Tuesday, 9 September 2014

Going Through the (Pro)motions

Obligatory accompanying image
Many reams have been used up writing about the various conventions this summer, but it was only as I sat at the BFS awards banquet that I felt inspired to write a post. Peter Newman, who will see his debut novel, The Vagrant released next year mentioned that he’d sat in on a panel I took part in. I had placed a copy of The Boy with the Porcelain Blade in front of me, face out to the audience. It’s something I’d heard American authors do, and I’d seen Django Wexler displaying his novel while moderating at LonCon.

It’s not something we really do at UK conventions, and Peter suggested we need to invite authors to do more of this. I suspect there’s a feeling of embarrassment about promoting one’s own work among us Brits that is absent in the majority of US writers. ‘Making art is all well and good, but marketing? Now, that’s just uncalled for,’ seems to be the unspoken rule.

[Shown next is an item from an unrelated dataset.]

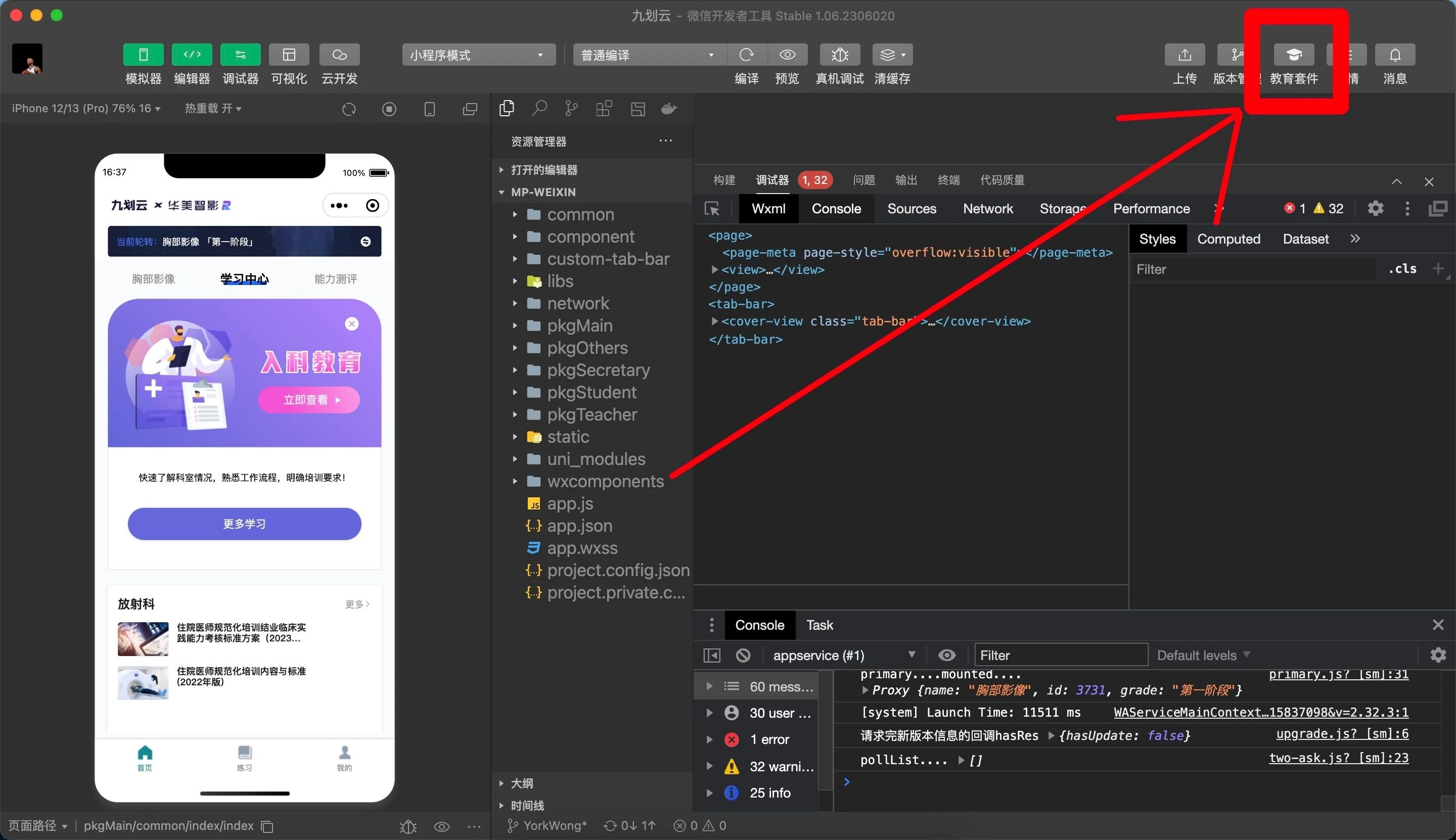1456x840 pixels.
Task: Click the element inspector arrow icon beside Wxml
Action: pyautogui.click(x=712, y=209)
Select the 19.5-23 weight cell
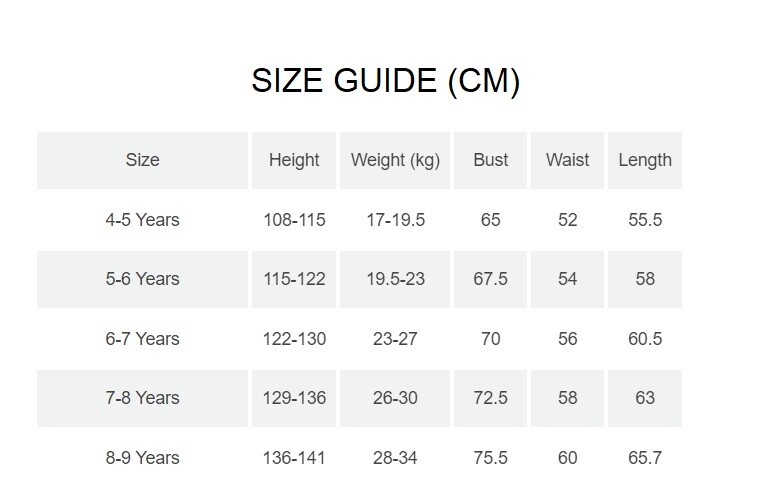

Panels are rare times when an author has an audience staring at them for an hour or more. This is weird enough without factoring in that said author is required to say interesting things. Just about every other platform in the world would have a commercial break – television, cinema, radio, Spotify, YouTube, Facebook and so on. Why not panels? A book with a good cover is an advert all by itself. It doesn’t make you wait thirty seconds before seeing the video you selected. A book does not blare out music you don’t care for. A book won’t repeat and repeat and repeat. A book will simply stand on the table and provide shy authors with something to hide behind. And maybe, just maybe, it will pique the audience’s interest enough to buy a copy.